───── LISTING

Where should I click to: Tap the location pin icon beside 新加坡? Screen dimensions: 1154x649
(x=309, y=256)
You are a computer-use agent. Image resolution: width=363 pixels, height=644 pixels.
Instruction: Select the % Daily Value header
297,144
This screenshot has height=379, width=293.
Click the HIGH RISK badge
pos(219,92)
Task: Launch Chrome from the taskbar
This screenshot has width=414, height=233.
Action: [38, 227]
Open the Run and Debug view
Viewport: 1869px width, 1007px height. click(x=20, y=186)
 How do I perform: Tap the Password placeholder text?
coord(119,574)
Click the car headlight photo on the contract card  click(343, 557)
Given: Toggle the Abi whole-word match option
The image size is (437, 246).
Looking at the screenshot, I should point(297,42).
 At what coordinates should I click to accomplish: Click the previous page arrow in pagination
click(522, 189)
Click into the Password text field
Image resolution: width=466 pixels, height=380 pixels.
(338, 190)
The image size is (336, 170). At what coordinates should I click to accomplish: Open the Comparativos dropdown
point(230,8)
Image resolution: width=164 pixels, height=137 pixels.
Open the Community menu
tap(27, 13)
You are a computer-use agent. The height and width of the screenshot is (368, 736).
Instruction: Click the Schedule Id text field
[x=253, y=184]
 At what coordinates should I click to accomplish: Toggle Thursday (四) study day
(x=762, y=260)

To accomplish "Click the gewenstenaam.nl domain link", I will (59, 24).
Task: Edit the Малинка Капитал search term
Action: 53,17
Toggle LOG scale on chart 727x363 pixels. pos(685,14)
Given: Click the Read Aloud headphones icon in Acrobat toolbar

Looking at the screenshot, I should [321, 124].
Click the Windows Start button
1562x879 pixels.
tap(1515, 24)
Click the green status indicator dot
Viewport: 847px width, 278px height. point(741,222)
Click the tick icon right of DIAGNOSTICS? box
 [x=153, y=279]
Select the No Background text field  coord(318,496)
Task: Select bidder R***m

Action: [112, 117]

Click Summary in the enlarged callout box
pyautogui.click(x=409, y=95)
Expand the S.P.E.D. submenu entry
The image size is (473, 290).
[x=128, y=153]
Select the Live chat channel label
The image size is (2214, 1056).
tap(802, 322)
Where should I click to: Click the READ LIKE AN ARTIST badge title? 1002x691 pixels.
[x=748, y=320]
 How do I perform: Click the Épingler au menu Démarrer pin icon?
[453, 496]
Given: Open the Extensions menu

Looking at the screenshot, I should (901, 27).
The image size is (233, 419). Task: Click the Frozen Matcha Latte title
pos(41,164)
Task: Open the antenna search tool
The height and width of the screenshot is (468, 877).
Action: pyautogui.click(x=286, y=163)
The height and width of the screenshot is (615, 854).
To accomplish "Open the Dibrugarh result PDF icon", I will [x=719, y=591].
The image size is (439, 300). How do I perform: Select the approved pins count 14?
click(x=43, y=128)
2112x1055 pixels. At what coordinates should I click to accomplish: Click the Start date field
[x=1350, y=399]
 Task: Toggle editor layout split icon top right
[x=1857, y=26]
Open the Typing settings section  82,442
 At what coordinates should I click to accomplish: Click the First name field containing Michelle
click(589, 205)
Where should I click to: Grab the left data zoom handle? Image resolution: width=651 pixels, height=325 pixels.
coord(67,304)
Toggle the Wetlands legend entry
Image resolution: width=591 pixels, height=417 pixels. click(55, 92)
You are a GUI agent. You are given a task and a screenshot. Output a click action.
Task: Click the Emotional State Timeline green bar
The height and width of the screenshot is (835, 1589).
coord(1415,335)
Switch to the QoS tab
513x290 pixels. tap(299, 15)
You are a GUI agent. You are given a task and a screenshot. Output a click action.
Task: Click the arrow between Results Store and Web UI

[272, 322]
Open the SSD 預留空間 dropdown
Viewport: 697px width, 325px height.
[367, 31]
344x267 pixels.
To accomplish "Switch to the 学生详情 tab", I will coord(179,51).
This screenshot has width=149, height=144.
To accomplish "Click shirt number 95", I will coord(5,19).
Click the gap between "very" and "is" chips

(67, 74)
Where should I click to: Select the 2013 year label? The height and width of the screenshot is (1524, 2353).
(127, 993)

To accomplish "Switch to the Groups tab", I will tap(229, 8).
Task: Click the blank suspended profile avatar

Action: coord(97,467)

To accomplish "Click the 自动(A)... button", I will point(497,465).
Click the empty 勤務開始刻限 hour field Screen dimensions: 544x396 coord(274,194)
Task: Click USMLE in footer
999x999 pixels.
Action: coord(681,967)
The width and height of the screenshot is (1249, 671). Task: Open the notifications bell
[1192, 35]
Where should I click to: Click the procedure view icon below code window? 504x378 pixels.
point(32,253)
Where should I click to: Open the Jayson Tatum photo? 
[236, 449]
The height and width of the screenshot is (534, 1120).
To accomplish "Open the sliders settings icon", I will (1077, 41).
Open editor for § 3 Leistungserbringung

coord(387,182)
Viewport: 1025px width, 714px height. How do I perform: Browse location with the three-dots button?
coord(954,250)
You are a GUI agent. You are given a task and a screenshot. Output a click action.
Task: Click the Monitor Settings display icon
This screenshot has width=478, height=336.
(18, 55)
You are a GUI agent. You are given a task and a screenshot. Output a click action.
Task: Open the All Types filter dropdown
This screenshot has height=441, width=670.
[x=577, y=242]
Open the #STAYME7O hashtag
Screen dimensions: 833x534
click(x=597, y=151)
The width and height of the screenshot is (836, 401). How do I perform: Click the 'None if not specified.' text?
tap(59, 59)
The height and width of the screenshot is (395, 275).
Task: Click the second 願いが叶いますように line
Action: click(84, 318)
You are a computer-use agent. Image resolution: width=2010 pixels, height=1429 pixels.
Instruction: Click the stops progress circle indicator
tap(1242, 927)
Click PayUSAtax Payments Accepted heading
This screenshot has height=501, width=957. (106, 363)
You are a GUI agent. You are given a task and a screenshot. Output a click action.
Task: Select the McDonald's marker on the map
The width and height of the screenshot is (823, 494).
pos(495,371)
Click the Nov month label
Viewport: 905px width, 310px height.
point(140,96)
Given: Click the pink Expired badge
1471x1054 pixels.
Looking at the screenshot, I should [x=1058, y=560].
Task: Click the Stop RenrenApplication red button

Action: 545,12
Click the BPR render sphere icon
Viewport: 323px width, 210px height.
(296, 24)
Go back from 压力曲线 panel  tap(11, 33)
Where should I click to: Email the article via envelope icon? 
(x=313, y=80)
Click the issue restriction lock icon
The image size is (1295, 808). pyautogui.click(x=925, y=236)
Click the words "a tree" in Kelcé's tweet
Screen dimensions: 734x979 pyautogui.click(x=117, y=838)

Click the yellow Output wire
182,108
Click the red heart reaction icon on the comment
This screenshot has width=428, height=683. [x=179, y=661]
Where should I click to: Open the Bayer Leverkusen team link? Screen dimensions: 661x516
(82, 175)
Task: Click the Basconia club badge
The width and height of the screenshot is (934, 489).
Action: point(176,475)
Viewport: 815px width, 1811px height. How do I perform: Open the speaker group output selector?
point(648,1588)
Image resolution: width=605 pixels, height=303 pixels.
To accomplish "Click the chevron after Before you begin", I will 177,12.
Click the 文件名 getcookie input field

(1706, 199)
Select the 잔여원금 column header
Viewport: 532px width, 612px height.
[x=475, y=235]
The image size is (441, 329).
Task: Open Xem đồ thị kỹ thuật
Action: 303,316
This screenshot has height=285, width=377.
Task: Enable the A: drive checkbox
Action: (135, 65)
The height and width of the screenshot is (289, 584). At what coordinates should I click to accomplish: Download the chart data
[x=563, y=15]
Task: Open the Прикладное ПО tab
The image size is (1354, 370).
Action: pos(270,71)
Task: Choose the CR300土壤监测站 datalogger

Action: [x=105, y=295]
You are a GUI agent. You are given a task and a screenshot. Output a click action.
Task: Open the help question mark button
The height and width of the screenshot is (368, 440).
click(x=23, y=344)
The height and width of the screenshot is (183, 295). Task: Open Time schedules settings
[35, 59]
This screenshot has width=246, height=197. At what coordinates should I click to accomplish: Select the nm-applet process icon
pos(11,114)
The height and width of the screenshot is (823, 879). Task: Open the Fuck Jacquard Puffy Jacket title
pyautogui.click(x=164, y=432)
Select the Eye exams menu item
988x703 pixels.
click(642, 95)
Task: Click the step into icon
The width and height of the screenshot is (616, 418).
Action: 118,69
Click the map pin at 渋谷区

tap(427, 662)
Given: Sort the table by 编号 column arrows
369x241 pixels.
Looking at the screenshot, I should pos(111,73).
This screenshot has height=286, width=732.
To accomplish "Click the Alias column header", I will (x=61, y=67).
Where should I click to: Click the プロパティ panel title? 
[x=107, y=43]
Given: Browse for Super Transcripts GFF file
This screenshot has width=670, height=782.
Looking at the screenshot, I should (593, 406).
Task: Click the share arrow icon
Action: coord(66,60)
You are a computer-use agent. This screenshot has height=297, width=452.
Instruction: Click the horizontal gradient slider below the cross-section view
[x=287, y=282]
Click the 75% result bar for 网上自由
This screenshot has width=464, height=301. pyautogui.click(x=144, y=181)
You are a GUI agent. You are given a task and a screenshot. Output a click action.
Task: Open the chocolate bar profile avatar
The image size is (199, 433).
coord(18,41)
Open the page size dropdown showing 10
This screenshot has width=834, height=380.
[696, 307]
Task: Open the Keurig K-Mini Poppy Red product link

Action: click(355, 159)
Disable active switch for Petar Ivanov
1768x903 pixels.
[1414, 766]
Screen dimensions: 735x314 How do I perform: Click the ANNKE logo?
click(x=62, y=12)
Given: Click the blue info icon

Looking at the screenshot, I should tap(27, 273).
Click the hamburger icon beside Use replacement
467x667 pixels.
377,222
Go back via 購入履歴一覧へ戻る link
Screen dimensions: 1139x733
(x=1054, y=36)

──────────

Return the lines of the listing that begin with the line containing "Click the 文件名 getcookie input field" and end with the line containing "Action: [x=105, y=295]", copied exactly with nothing changed.

### THE REPLY
Click the 文件名 getcookie input field

(1706, 199)
Select the 잔여원금 column header
Viewport: 532px width, 612px height.
[x=475, y=235]
The image size is (441, 329).
Task: Open Xem đồ thị kỹ thuật
Action: 303,316
This screenshot has height=285, width=377.
Task: Enable the A: drive checkbox
Action: (135, 65)
The height and width of the screenshot is (289, 584). At what coordinates should I click to accomplish: Download the chart data
[x=563, y=15]
Task: Open the Прикладное ПО tab
The image size is (1354, 370).
Action: pos(270,71)
Task: Choose the CR300土壤监测站 datalogger

Action: [x=105, y=295]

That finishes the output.